Setting forth a concise statement of the “facts” in this case simply is not possible. The case is unusually complex and the issues contested with a variety of evidence, the authenticity of some of which is challenged. Given that the government alleges the Air Colombia group is under the control of the Colombian drug cartel, it is not surprising that this claimant group and the government present very different accounts of certain key factual issues. Thus, what follows is not intended to be a comprehensive account of the many events that led to this litigation. Instead, this section is intended merely to provide a backdrop for the ultimate resolution of specific factual and legal disputes which are discussed more extensively in the Analysis portion of this order.

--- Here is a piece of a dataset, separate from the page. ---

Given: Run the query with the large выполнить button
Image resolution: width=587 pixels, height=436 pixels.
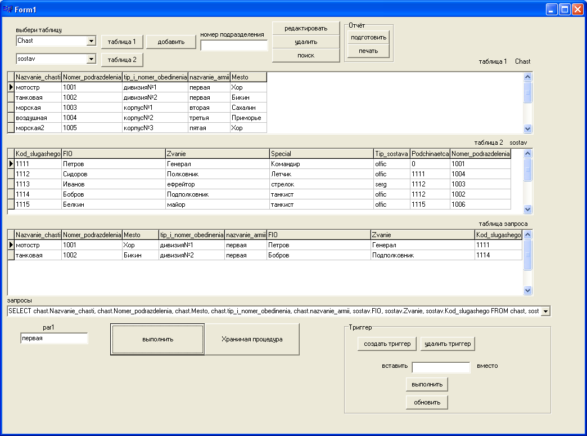Looking at the screenshot, I should coord(157,339).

*1335 The events began in 1988. The Basler group and the Innovair group formed two companies for the purpose of developing technology for converting DC-3 aircraft to turbo power. Burton Golb apparently inquired about the purchase of the proposed aircraft. Specifically, Golb stated that his brother-in-law, Roberto Franco, had contact with a company called Air Colombia. A man, introduced as Ruben Osorio, was represented to be the principal of Air Colombia, and interested in the project to convert DC-3s. In November 1988, Basler met in Colombia with Golb, Franco Osorio, and Antonio Reyes-Garzon. Basler’s impression was that Franco was the manager of a company called Air Caribe and that Reyes-Garzon was the manager of a company called Air Colombia, Ltda. Basler also concluded that Osorio was the man with the money.

At this time, Reyes-Garzon indeed was the manager of Air Colombia, Ltda. and had been since about May or June of that year. Air Colombia, Ltda. was formed in 1980 as an airfreight company and, at the time of the November 1988 meeting, was allegedly owned by Joaquin Fernandez (Duque) and Roberto Franco’s wife, Maria Amparo Carrillo. According to the records produced by the company, Osorio was not an owner of the company and never had been.

According to his deposition testimony, Reyes-Garzon came aboard in May or June of 1988 and the company had very little value. It owned some abandoned airplanes which were basically .worthless and the company was not flying any routes. Although the company had little assets, its owners had a plan to turn the company into an S.A — a corporation — and raise capital by issuing shares of stock to investors in exchange for capital contributions. Franco and his wife, Amparo Carrillo, directed Reyes-Garzon to begin forming Air Colombia, S.A. According to Reyes-Garzon, Franco put him in contact with possible investor companies.

Reyes-Garzon testified that on November 30, 1988, he purchased a one-half interest in Air Colombia, Ltda. by purchasing all of Duque’s interest as well as some of Amparo Carrillo’s interest. He purchased his share for the relatively insignificant amount of fifteen million pesos.

On December 12, 1988, Air Colombia, Ltda. entered into four contracts for the construction of modified DC-3 aircraft. Air Colombia, Ltda. was not a contracting party: the contracts were signed by Teresa Franco, Roberto Franco’s sister and Burton Golb’s wife, on behalf of Air Colombia, S.A., which was not yet formed. On February 25, 1989, the same parties contracted for the modification of two additional DC-3s to be supplied by Air Colombia, Ltda.